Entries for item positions
┏━━

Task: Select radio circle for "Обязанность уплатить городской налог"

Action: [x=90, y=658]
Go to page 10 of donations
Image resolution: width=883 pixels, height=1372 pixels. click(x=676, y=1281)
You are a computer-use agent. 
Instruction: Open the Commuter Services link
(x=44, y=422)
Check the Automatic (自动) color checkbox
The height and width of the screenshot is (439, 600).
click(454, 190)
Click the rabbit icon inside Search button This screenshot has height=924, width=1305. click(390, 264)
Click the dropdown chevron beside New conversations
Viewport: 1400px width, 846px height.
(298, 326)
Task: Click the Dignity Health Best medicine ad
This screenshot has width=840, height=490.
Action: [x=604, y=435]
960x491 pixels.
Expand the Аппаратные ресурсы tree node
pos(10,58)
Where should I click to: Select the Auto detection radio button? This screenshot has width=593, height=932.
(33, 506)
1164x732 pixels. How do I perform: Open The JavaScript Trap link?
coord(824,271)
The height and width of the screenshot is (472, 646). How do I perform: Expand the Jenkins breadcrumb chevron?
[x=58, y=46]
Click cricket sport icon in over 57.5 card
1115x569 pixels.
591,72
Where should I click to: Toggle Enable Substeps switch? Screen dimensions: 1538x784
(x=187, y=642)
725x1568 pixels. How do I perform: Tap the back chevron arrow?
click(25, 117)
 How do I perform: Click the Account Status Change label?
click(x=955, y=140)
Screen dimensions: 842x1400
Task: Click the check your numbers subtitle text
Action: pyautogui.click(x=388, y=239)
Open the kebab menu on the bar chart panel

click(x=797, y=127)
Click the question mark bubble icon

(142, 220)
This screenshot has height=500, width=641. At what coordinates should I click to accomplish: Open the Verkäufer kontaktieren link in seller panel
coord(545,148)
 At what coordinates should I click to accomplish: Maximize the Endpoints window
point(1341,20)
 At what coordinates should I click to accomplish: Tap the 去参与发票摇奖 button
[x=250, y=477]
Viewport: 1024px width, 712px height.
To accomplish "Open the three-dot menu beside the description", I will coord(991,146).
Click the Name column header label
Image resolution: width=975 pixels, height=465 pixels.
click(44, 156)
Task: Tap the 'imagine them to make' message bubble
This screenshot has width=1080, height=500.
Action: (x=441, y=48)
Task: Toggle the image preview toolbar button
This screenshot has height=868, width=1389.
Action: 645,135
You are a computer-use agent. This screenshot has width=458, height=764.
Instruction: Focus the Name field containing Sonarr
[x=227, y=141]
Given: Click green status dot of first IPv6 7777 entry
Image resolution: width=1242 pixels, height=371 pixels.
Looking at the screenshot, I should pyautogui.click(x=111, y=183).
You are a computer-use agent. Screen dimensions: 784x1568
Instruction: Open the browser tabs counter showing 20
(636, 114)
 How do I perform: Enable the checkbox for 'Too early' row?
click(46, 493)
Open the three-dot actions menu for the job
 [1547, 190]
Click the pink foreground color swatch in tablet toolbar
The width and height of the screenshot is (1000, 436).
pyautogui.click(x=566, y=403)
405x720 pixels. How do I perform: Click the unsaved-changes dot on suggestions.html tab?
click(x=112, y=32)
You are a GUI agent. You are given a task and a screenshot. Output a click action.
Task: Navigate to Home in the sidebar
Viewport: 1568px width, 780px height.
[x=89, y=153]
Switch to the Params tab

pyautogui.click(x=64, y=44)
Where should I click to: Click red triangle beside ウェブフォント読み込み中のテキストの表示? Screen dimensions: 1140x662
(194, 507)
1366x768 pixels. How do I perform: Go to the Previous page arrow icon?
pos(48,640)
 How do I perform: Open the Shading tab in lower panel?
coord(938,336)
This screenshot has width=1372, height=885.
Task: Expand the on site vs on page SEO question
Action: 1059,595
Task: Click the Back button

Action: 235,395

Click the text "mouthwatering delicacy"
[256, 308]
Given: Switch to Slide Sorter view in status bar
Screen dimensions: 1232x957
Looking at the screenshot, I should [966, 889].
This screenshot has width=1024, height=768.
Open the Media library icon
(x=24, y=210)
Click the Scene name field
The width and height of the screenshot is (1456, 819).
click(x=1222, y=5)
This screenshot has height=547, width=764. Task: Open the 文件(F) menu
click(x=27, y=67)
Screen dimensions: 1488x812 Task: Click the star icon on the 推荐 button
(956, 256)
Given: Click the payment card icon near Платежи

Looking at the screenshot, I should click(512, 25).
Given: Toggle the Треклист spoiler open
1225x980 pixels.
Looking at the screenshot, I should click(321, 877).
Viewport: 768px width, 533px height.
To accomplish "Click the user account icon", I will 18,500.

┗━━

Render each line of the listing above as a JSON array of strings, one string per line, with blank lines omitted.

Answer to the task ::
[
  "Task: Select radio circle for \"Обязанность уплатить городской налог\"",
  "Action: [x=90, y=658]",
  "Go to page 10 of donations",
  "Image resolution: width=883 pixels, height=1372 pixels. click(x=676, y=1281)",
  "You are a computer-use agent. ",
  "Instruction: Open the Commuter Services link",
  "(x=44, y=422)",
  "Check the Automatic (自动) color checkbox",
  "The height and width of the screenshot is (439, 600).",
  "click(454, 190)",
  "Click the rabbit icon inside Search button This screenshot has height=924, width=1305. click(390, 264)",
  "Click the dropdown chevron beside New conversations",
  "Viewport: 1400px width, 846px height.",
  "(298, 326)",
  "Task: Click the Dignity Health Best medicine ad",
  "This screenshot has width=840, height=490.",
  "Action: [x=604, y=435]",
  "960x491 pixels.",
  "Expand the Аппаратные ресурсы tree node",
  "pos(10,58)",
  "Where should I click to: Select the Auto detection radio button? This screenshot has width=593, height=932.",
  "(33, 506)",
  "1164x732 pixels. How do I perform: Open The JavaScript Trap link?",
  "coord(824,271)",
  "The height and width of the screenshot is (472, 646). How do I perform: Expand the Jenkins breadcrumb chevron?",
  "[x=58, y=46]",
  "Click cricket sport icon in over 57.5 card",
  "1115x569 pixels.",
  "591,72",
  "Where should I click to: Toggle Enable Substeps switch? Screen dimensions: 1538x784",
  "(x=187, y=642)",
  "725x1568 pixels. How do I perform: Tap the back chevron arrow?",
  "click(25, 117)",
  " How do I perform: Click the Account Status Change label?",
  "click(x=955, y=140)",
  "Screen dimensions: 842x1400",
  "Task: Click the check your numbers subtitle text",
  "Action: pyautogui.click(x=388, y=239)",
  "Open the kebab menu on the bar chart panel",
  "click(x=797, y=127)",
  "Click the question mark bubble icon",
  "(142, 220)",
  "This screenshot has height=500, width=641. At what coordinates should I click to accomplish: Open the Verkäufer kontaktieren link in seller panel",
  "coord(545,148)",
  " At what coordinates should I click to accomplish: Maximize the Endpoints window",
  "point(1341,20)",
  " At what coordinates should I click to accomplish: Tap the 去参与发票摇奖 button",
  "[x=250, y=477]",
  "Viewport: 1024px width, 712px height.",
  "To accomplish \"Open the three-dot menu beside the description\", I will coord(991,146).",
  "Click the Name column header label",
  "Image resolution: width=975 pixels, height=465 pixels.",
  "click(44, 156)",
  "Task: Tap the 'imagine them to make' message bubble",
  "This screenshot has width=1080, height=500.",
  "Action: (x=441, y=48)",
  "Task: Toggle the image preview toolbar button",
  "This screenshot has height=868, width=1389.",
  "Action: 645,135",
  "You are a computer-use agent. This screenshot has width=458, height=764.",
  "Instruction: Focus the Name field containing Sonarr",
  "[x=227, y=141]",
  "Given: Click green status dot of first IPv6 7777 entry",
  "Image resolution: width=1242 pixels, height=371 pixels.",
  "Looking at the screenshot, I should pyautogui.click(x=111, y=183).",
  "You are a computer-use agent. Screen dimensions: 784x1568",
  "Instruction: Open the browser tabs counter showing 20",
  "(636, 114)",
  " How do I perform: Enable the checkbox for 'Too early' row?",
  "click(46, 493)",
  "Open the three-dot actions menu for the job",
  " [1547, 190]",
  "Click the pink foreground color swatch in tablet toolbar",
  "The width and height of the screenshot is (1000, 436).",
  "pyautogui.click(x=566, y=403)",
  "405x720 pixels. How do I perform: Click the unsaved-changes dot on suggestions.html tab?",
  "click(x=112, y=32)",
  "You are a GUI agent. You are given a task and a screenshot. Output a click action.",
  "Task: Navigate to Home in the sidebar",
  "Viewport: 1568px width, 780px height.",
  "[x=89, y=153]",
  "Switch to the Params tab",
  "pyautogui.click(x=64, y=44)",
  "Where should I click to: Click red triangle beside ウェブフォント読み込み中のテキストの表示? Screen dimensions: 1140x662",
  "(194, 507)",
  "1366x768 pixels. How do I perform: Go to the Previous page arrow icon?",
  "pos(48,640)",
  " How do I perform: Open the Shading tab in lower panel?",
  "coord(938,336)",
  "This screenshot has width=1372, height=885.",
  "Task: Expand the on site vs on page SEO question",
  "Action: 1059,595",
  "Task: Click the Back button",
  "Action: 235,395",
  "Click the text \"mouthwatering delicacy\"",
  "[256, 308]",
  "Given: Switch to Slide Sorter view in status bar",
  "Screen dimensions: 1232x957",
  "Looking at the screenshot, I should [966, 889].",
  "This screenshot has width=1024, height=768.",
  "Open the Media library icon",
  "(x=24, y=210)",
  "Click the Scene name field",
  "The width and height of the screenshot is (1456, 819).",
  "click(x=1222, y=5)",
  "This screenshot has height=547, width=764. Task: Open the 文件(F) menu",
  "click(x=27, y=67)",
  "Screen dimensions: 1488x812 Task: Click the star icon on the 推荐 button",
  "(956, 256)",
  "Given: Click the payment card icon near Платежи",
  "Looking at the screenshot, I should click(512, 25).",
  "Given: Toggle the Треклист spoiler open",
  "1225x980 pixels.",
  "Looking at the screenshot, I should click(321, 877).",
  "Viewport: 768px width, 533px height.",
  "To accomplish \"Click the user account icon\", I will 18,500."
]